Each dimension is graded against independently verifiable data that became available after publication. Grades measure directional accuracy (did the predicted pressure materialize?) and magnitude accuracy (was the scale correct?).
| Dimension | Score | Prediction | Outcome (14 days) | Grade |
|---|---|---|---|---|
| D3 Revenue Origin | 42 | Mid-tier collapse accelerates. Streaming consolidation via Netflix–WBD merger. Fast food contraction continues. | Confirmed with mechanism shift. Wendy's closures proceeding: 298–358 locations in H1 2026, interim CEO called 2026 "a rebuilding year." Netflix walked away from WBD in early March; Paramount Skydance submitted $110.9B counter-offer.

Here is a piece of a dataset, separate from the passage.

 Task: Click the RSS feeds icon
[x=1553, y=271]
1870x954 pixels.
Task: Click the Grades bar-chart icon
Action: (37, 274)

Netflix received $2.8B breakup fee. Mid-tier collapse thesis correct — the acquirer changed.[1][2] | B+ |
| D6 Operational L1 | 35 | Restructuring accelerates across both sectors. Store closures and studio consolidation proceed in parallel. | Confirmed. Wendy's "Project Fresh" executing with urgency — closures in H1 2026, breakfast being made optional at underperforming locations. Paramount–WBD deal now the consolidation vehicle with $6B in projected cost savings. Multiple fast-food chains (Noodles & Co, Red Robin) also announced closures.[3] | A |
| D2 Employee L1 | 24 | Workforce contraction continues. AI automation displaces roles. Winners hire while losers cut. | Directionally correct, insufficient new data. 300+ Wendy's closures will displace thousands of workers. Paramount–WBD combination will trigger another merger layoff cycle. No contradicting signal has emerged, but 14 days is too short for new employment data to materialize. | B |
| D1 Customer L2 | 30 | K-shaped consumer bifurcation. Upper-income absorbs price hikes; lower-income cuts discretionary spending. | Strongly confirmed by 3 independent sources. Bank of America Consumer Checkpoint (Jan 2026): higher-income card spending +2.4% YoY vs +0.4% for lower-income. EY-Parthenon (Mar 2026): 1 in 4 consumers report declining finances; discretionary categories being deferred. YouGov (Feb 2026): only 13% expect higher discretionary spending in 2026.[4][5][6] | A |
| D5 Quality L2 | 16 | Product contraction in both sectors. Fewer shows, safer bets. No hamburger innovation. | Mixed. Wendy's is now reactively launching hamburger innovation (cheesy bacon cheeseburger, chicken sandwich revamp) — confirming the diagnosis that 2025 quality contraction was real. However, Netflix's pivot to a $20B content budget suggests the winner is increasing quality investment, not contracting. Mid-tier quality contraction holds; winner-tier does not. | B− |
| D4 Regulatory L2 | 4 | Minimal regulatory cascade. Scored lowest of all dimensions. | Correctly minimal. Netflix walked away from WBD partly to avoid antitrust litigation. Paramount–WBD deal proceeding with $7B regulatory termination fee as insurance. No new regulatory action in fast food. The low score was a correct call — D4 remained a non-factor. | A |
The framework predicts structural forces better than strategic decisions by individual actors.
UC-017's biggest miss wasn't a dimension score — it was the mechanism within D3. The case assumed Netflix would consolidate WBD. Instead Netflix walked away, Paramount stepped in, and Netflix pivoted to organic growth with a $2.8B windfall. The revenue stress and mid-tier collapse were exactly right; the corporate chess moves weren't. This distinction — structural forces vs. actor decisions — is a useful boundary condition for the methodology. The 6D framework's strength is diagnosing what pressures exist and how they propagate, not predicting which executive will do what.